En plus de garantir la représentation équitable des différentes droites, cela permettrait de rompre avec le syndrome de l'armée mexicaine qui caractérise l'état-major du parti depuis la «guerre des sous-chefs» Copé-Fillon.

La tribune de Nicolas Sarkozy signifie-t-elle qu'il précipite son retour? Peut-on imaginer qu'il crée un nouveau parti à sa main à cette occasion?

Nicolas Sarkozy ne doit surtout pas oublier que s'il a gagné en 2007, c'est aussi parce que pendant deux ans il a transformé l'UMP en une machine de guerre électorale disciplinée et organisée: le contraste entre l'efficacité de gestion de sa campagne et le caractère foutraque de celle du PS durant la campagne de Ségolène Royal était à cet égard très frappant. Symétriquement, Nicolas Sarkozy ne doit pas oublier que s'il a perdu en 2012, c'est aussi parce qu'il a fait campagne en soliste avec un noyau dur d'équipiers réduit au minimum minimorum: cette solitude extrême, cette campagne sans le parti, cela s'est senti.

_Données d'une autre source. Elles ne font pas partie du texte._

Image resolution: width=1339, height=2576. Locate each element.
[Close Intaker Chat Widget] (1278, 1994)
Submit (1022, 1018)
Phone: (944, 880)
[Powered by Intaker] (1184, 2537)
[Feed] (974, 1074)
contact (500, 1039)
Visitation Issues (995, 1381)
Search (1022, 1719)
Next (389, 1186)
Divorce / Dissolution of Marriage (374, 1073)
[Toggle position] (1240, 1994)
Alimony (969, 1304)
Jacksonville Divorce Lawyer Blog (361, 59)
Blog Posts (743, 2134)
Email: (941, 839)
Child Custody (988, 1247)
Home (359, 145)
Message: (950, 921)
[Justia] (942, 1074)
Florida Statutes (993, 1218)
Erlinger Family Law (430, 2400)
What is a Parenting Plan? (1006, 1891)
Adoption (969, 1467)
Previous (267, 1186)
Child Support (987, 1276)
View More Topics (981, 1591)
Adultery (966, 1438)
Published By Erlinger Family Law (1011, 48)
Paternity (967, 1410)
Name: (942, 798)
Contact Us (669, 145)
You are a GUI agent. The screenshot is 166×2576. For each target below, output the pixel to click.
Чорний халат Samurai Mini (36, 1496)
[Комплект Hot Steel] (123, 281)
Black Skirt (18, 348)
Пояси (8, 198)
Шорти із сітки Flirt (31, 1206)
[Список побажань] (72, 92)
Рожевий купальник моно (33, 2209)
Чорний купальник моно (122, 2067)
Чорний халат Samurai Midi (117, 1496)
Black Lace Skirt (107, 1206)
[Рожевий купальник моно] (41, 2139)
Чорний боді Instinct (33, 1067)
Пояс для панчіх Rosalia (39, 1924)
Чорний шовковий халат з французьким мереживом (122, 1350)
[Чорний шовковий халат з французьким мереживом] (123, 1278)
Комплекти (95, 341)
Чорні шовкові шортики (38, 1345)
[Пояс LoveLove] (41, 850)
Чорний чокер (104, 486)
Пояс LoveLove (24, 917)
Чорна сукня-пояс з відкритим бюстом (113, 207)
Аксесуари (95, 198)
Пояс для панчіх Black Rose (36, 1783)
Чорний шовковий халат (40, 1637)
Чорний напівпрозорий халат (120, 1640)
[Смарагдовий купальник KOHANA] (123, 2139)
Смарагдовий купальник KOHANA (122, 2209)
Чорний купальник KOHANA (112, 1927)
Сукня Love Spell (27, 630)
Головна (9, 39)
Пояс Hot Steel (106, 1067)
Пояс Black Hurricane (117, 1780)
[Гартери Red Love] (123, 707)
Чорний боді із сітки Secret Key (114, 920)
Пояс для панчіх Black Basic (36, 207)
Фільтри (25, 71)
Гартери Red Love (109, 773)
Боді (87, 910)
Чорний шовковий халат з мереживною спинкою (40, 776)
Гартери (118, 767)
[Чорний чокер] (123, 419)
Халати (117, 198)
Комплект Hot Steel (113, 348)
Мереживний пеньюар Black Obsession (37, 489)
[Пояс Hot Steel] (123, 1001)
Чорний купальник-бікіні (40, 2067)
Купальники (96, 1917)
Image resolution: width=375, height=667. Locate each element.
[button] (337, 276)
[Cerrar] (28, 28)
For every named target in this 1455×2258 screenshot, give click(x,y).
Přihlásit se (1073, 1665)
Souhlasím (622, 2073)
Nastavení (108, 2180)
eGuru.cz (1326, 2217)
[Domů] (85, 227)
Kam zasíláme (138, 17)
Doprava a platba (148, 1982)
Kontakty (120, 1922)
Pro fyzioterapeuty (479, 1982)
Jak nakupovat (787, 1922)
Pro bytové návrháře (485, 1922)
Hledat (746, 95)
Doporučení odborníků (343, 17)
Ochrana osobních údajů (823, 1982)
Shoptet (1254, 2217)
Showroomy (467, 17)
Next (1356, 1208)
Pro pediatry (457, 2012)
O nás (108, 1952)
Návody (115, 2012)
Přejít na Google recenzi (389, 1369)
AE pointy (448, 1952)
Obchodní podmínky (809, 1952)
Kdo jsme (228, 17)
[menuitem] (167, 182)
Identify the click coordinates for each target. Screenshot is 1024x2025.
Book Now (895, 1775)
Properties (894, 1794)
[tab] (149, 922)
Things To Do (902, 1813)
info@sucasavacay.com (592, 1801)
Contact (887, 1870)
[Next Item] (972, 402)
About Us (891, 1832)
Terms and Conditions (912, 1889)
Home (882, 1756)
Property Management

Bref, en toute logique, s'il veut vraiment à la fois s'imposer comme candidat pour 2017, régler le problème du leadership de l'UMP, et transformer ce parti devenu des écuries d'Augias en la machine de guerre que ce fut pour 2007, il doit tout simplement faire ce qu'il fait le mieux: ne plus prendre les Français pour des imbéciles en niant l'évidence de sa pré-campagne présidentielle ; assumer son ambition ; reprendre la présidence de l'UMP.